I don’t like to think about that. What if one of my children, one of my grandchildren aren’t included in God’s plan for salvation. That bothers me. If it bothers you come to the throne of grace about it. If it doesn’t burden you, bother you enough to pray about it maybe we don’t care that much anyway. Model your unreserved commitment to serving God with every ounce of your being to be pleasing to Him. Being indifferent hardly provides the model, do I really care? I care enough about their eternal destiny. I want them to see in me this is the passion of my life. this is my commitment to please Him in everything that God might use not only what I say but the example I have and in His grace saves them. You know I don’t want to lose my perspective on my position. I can’t take God’s seat. But He tells me to come with confidence to the throne of grace, to bring my desires to Him. He tells me what I am to do. So I get caught up and lose perspective instead of being occupied fully with what I am supposed to do. I get all tied in knots about what God says He does. I know what He does is right. I’ve got to concentrate on what He tells me to do as His slave. One is to be pleasing to Him so He can use me in the greatest possible way. But our salvation, our service was planned before our birth. It is initiated by God. Some of these overlap. Now understand what we are saying. We talked about it is the work of God. It begins with His work. It is planned in eternity past but then He is the initiator. Why did that person respond? What happened? God intervened as He did. Maybe not as dramatically as He did with Paul but that is what happens in every one of our lives. God takes the initiative to begin His call that draws us.

It is the result of His grace. It is the result of His grace. There is no explanation. I can explain why people are going to hell but the only explanation why people are not going to hell is God’s grace, right? It is all of grace that He provided redemption for unworthy, undeserving sinners. It is focused in His Son. “He was pleased to reveal His Son in me.”

Faith comes by hearing and hearing by the message of Christ. No one will ever get saved that you don’t tell about Christ. I would have never gotten saved if someone hadn’t told me about Christ. When you tell me about Christ you tell me why I need Him. He is the only Savior. You understand you are lost without Him. You are under condemnation that will result in ultimate judgment but when Christ is revealed in us, the light of the glory of the Gospel of Jesus Christ, the light comes on in our heart and mind. Then by the grace of God His power transforms us.

Number eight, it includes our specific ministry. You note under point three it includes our service for Him. There is a generalness about our serving Him. We want to serve Him in every way we can but God says He has gifted each one of us. So for Paul it would be an apostle to the Gentiles but he is involved in a variety of things in ministry and in service but the specific focus was on his apostleship to the Gentiles.

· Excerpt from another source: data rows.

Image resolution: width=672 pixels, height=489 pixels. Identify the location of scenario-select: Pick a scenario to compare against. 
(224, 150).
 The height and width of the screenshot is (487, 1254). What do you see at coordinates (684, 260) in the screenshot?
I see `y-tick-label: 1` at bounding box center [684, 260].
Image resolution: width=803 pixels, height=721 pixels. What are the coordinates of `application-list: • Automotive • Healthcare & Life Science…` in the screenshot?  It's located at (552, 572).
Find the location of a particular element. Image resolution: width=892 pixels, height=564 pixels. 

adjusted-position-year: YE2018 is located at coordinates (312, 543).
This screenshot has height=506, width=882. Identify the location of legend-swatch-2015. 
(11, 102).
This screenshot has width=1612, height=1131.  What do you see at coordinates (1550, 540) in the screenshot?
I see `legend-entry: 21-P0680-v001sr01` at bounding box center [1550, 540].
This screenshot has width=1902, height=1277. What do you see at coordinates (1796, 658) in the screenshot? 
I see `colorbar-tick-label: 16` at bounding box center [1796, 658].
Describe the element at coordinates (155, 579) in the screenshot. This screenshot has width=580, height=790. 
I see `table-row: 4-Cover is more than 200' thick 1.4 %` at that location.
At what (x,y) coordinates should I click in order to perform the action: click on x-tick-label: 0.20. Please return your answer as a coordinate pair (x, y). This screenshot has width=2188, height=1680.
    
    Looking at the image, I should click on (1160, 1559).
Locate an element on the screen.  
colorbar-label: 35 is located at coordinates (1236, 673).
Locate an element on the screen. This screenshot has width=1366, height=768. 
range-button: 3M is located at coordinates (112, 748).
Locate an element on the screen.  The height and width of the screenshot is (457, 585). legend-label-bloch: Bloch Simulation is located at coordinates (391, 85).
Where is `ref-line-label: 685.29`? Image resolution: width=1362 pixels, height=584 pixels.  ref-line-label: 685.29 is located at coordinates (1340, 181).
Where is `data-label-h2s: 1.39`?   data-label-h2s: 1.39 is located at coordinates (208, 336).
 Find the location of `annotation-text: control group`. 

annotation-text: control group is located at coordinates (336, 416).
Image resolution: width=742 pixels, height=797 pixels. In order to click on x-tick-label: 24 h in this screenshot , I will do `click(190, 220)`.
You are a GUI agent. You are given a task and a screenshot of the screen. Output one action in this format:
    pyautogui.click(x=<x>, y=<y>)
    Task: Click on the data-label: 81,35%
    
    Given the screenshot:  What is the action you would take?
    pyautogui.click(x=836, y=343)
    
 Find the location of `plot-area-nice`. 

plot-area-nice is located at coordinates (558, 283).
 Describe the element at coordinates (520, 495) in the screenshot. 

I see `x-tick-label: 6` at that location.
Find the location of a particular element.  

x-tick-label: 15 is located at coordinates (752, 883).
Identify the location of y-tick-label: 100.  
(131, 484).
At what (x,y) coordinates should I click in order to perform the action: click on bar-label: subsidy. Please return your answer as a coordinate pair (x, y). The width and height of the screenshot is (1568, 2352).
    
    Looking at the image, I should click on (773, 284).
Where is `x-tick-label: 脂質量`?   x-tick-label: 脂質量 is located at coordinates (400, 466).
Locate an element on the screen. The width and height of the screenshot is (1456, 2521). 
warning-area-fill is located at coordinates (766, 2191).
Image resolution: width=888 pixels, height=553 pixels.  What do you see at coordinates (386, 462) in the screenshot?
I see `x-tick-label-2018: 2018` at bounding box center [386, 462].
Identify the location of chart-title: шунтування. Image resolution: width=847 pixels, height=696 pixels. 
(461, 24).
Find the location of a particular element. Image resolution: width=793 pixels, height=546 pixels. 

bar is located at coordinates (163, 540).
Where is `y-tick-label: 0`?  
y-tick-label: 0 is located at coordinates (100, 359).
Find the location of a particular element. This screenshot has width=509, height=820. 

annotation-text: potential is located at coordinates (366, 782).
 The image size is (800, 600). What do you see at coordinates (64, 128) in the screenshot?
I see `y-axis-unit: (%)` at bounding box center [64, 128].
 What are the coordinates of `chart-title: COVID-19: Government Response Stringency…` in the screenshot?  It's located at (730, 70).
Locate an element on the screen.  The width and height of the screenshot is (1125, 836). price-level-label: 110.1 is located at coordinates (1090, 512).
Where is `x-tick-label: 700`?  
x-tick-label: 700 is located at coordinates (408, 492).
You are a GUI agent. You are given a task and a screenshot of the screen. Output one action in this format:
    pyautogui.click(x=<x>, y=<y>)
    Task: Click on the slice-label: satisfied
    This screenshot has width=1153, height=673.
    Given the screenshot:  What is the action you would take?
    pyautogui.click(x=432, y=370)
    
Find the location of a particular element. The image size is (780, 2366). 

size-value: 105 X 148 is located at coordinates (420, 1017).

And so us. We want to serve in any way that we can. We say there is a need here, there is an opportunity here. I am going to get plugged in. I can help there. I can be used there. Over time we begin to realize there are specific ways I see God using me in specific areas and I concentrate and devote more of my energy there but all of our life is about serving Him. That’s what He called us for, to bring honor to Him by serving Him. And He has not only called us to serve but through His giftedness He has specified and included in our salvation the specific ways He is going to use us. How gracious God is.

So what is true about Paul is special ways is true of every one of us and how blessed we are to have this salvation.

Let’s pray together. Thank You Lord for the riches of Your Word. Lord a salvation so great, so awesome yet sometimes we do settle down, settle in, become rather passive, somewhat indifferent and the zeal, the passion that is to characterize us from day one to the day of our death gets lost along the way. That zeal, that consuming desire to honor You, to serve You, to be pleasing to You. Lord may that never cool in us individually or in us in our service for You as the local church. Pray You will use us in the days of the week before us and in the many ways that only You can bring honor to Yourself, we pray in Christ’s name, amen.